Items drawn from a data source
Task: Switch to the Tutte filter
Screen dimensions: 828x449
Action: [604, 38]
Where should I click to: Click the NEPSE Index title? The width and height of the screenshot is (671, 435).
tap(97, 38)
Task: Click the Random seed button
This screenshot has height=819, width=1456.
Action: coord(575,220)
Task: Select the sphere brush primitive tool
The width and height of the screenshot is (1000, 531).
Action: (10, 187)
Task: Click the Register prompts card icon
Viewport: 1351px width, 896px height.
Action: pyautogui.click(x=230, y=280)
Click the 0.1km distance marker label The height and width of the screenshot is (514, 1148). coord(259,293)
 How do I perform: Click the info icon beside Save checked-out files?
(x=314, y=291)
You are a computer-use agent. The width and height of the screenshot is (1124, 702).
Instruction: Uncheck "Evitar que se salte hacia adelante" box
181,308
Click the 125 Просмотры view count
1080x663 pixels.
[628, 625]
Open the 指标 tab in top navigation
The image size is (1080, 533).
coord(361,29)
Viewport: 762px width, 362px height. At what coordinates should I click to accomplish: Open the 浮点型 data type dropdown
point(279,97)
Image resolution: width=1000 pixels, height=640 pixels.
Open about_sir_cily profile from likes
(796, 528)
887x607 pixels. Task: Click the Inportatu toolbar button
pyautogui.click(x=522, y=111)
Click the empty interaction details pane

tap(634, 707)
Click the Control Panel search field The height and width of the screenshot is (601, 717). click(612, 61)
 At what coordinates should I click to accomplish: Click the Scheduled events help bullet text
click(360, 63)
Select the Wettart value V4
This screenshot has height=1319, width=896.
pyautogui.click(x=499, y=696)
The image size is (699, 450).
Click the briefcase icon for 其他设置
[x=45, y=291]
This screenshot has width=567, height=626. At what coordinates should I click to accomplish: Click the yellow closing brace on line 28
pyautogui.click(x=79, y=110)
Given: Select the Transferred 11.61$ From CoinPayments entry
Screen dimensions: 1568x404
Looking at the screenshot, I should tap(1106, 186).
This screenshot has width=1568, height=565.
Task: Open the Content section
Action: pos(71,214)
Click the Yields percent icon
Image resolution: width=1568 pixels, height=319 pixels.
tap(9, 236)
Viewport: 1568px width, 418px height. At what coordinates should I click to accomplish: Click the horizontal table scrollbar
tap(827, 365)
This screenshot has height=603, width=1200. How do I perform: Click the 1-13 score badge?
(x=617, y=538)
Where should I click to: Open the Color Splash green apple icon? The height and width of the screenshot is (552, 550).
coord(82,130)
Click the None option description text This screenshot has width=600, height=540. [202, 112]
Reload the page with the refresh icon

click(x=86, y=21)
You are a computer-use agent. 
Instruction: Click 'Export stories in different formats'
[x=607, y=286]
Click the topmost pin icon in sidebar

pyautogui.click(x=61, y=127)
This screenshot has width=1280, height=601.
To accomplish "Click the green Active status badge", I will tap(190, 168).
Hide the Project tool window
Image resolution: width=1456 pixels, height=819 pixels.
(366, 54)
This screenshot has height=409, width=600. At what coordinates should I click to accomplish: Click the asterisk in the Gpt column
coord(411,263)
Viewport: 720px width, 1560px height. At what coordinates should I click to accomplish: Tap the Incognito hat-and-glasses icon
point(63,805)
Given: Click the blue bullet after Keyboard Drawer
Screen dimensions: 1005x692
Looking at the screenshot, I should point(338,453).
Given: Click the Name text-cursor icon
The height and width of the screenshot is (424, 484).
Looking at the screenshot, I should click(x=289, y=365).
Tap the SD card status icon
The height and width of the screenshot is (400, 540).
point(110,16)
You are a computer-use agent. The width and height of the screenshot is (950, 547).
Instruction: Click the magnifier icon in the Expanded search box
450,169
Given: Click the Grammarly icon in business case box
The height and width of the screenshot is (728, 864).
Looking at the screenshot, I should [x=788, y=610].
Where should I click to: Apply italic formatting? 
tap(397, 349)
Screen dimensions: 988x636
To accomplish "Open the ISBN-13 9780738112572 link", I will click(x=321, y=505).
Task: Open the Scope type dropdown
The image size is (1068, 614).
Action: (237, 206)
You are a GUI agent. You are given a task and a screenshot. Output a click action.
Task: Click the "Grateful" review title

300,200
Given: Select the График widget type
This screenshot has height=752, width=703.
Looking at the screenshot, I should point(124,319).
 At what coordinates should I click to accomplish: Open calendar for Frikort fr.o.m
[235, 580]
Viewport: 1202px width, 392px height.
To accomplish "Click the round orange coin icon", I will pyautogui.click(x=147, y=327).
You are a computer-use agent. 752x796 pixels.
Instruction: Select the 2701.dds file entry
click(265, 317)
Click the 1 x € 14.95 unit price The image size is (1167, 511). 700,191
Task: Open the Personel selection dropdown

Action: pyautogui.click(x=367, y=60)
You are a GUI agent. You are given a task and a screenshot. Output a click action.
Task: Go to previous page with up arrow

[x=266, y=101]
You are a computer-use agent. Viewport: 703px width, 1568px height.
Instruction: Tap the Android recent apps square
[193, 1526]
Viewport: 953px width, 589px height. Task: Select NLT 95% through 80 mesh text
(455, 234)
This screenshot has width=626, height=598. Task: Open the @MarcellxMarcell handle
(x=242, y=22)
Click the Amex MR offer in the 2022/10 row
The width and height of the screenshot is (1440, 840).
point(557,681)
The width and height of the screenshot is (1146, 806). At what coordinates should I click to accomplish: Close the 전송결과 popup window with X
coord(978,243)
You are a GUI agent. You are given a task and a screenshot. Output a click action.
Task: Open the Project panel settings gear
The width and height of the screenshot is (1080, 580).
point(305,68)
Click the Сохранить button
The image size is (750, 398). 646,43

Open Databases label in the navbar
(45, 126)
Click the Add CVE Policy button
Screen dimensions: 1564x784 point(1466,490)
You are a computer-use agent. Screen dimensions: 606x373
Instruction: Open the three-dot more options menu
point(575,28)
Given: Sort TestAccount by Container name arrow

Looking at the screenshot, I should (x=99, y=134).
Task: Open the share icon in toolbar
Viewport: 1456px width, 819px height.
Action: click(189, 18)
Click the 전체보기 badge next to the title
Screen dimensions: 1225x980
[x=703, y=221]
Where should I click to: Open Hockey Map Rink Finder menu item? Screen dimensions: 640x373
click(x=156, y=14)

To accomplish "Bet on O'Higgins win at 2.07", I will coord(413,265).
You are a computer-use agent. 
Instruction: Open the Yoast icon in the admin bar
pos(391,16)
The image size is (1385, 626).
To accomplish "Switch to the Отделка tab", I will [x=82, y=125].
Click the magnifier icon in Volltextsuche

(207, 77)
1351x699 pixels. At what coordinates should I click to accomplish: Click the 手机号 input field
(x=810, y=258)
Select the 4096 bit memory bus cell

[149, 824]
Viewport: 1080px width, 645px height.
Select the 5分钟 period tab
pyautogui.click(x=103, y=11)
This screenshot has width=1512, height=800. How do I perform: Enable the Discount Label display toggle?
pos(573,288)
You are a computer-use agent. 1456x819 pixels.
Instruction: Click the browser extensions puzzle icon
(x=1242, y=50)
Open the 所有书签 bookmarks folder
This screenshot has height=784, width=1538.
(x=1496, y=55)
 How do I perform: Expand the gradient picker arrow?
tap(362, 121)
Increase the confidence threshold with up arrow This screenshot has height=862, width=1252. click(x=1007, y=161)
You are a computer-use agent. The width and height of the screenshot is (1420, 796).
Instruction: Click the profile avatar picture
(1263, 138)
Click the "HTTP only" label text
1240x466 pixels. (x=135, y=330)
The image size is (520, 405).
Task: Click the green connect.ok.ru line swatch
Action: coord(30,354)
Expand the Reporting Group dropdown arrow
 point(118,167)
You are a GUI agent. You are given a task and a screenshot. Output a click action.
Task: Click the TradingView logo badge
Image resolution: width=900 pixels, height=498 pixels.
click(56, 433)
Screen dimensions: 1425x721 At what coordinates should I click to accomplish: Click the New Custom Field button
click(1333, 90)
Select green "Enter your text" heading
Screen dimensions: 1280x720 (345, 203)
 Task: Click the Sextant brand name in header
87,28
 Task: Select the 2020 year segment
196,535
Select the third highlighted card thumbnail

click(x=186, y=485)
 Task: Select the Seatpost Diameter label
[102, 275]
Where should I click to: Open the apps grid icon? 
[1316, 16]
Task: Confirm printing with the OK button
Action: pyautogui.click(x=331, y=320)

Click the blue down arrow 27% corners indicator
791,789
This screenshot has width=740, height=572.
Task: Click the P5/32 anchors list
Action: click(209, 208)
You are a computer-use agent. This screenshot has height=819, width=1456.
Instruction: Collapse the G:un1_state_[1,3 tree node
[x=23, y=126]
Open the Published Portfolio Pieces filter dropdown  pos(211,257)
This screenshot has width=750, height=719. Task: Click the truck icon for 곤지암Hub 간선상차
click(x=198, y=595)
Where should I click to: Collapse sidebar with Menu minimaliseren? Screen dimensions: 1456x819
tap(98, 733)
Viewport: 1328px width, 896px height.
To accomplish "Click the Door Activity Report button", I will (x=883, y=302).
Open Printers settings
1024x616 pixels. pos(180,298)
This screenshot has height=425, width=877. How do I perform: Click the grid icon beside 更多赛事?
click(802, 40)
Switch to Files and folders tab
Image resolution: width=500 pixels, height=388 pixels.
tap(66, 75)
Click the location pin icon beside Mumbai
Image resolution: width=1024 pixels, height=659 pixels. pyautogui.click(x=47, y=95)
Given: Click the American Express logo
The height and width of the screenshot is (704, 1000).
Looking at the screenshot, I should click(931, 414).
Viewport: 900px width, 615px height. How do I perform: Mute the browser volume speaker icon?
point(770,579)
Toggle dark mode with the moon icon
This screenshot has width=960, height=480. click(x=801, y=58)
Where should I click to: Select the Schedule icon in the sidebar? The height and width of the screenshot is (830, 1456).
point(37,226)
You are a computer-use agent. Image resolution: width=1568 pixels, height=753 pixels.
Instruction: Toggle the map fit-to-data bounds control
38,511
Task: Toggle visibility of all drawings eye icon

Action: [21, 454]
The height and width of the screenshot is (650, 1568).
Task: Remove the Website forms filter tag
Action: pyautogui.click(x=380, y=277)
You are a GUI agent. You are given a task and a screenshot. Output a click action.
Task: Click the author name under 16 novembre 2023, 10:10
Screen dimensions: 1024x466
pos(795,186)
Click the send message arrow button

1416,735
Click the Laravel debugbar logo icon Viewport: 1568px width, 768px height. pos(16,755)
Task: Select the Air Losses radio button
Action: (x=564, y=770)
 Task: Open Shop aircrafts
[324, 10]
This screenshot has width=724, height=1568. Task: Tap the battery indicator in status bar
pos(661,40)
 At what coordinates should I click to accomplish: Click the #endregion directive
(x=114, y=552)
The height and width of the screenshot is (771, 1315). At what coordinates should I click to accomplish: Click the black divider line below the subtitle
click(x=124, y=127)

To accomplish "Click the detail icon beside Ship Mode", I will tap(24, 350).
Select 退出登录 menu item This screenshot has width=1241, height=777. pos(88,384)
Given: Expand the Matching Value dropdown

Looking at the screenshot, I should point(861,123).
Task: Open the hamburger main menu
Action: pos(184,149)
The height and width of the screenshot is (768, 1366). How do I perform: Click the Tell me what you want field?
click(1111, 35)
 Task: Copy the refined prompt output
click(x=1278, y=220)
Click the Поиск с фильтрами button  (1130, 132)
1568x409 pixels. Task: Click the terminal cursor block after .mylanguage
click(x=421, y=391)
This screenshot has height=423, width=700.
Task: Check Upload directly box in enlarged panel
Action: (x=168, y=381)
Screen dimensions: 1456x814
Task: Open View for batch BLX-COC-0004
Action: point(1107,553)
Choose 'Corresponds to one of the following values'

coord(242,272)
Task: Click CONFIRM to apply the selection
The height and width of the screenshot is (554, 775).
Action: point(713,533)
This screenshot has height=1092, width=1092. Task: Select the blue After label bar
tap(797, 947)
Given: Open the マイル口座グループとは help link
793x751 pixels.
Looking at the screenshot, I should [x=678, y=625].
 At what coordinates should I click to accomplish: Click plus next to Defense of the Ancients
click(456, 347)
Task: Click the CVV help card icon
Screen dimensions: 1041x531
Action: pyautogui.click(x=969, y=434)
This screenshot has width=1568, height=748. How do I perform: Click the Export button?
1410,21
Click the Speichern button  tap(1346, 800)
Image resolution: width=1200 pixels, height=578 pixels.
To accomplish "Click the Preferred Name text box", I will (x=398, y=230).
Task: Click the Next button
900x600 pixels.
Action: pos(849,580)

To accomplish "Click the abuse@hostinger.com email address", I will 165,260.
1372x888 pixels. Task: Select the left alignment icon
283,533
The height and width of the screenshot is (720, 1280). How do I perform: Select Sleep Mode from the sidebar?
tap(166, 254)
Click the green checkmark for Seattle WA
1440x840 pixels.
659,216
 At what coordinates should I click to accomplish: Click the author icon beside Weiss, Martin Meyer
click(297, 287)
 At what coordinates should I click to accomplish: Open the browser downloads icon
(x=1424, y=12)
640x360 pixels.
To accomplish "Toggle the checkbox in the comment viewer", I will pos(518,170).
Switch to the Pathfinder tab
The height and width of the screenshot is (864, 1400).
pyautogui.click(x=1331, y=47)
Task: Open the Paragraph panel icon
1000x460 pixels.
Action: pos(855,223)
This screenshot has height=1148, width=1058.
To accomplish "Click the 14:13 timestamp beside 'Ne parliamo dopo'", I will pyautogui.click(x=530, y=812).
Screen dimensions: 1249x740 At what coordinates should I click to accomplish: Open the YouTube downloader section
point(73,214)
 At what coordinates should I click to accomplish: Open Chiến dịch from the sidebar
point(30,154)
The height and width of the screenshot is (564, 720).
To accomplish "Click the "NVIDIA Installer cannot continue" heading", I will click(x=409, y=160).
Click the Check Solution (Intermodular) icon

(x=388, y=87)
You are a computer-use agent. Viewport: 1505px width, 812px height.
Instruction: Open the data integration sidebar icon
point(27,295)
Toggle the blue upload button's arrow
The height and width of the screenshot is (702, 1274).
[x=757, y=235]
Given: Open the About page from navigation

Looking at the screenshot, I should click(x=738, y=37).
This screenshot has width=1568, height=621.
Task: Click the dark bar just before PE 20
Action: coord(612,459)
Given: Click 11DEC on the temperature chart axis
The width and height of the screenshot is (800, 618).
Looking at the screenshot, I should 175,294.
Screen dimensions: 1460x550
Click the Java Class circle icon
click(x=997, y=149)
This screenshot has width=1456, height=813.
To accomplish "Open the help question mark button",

▸ Your goal
Show each line of the items above that contains the word "beside", copying every such line in full.

▸ Written solution
 How do I perform: Click the info icon beside Save checked-out files?
This screenshot has height=425, width=877. How do I perform: Click the grid icon beside 更多赛事?
Click the location pin icon beside Mumbai
To accomplish "Click the detail icon beside Ship Mode", I will tap(24, 350).
 At what coordinates should I click to accomplish: Click the author icon beside Weiss, Martin Meyer
To accomplish "Click the 14:13 timestamp beside 'Ne parliamo dopo'", I will pyautogui.click(x=530, y=812).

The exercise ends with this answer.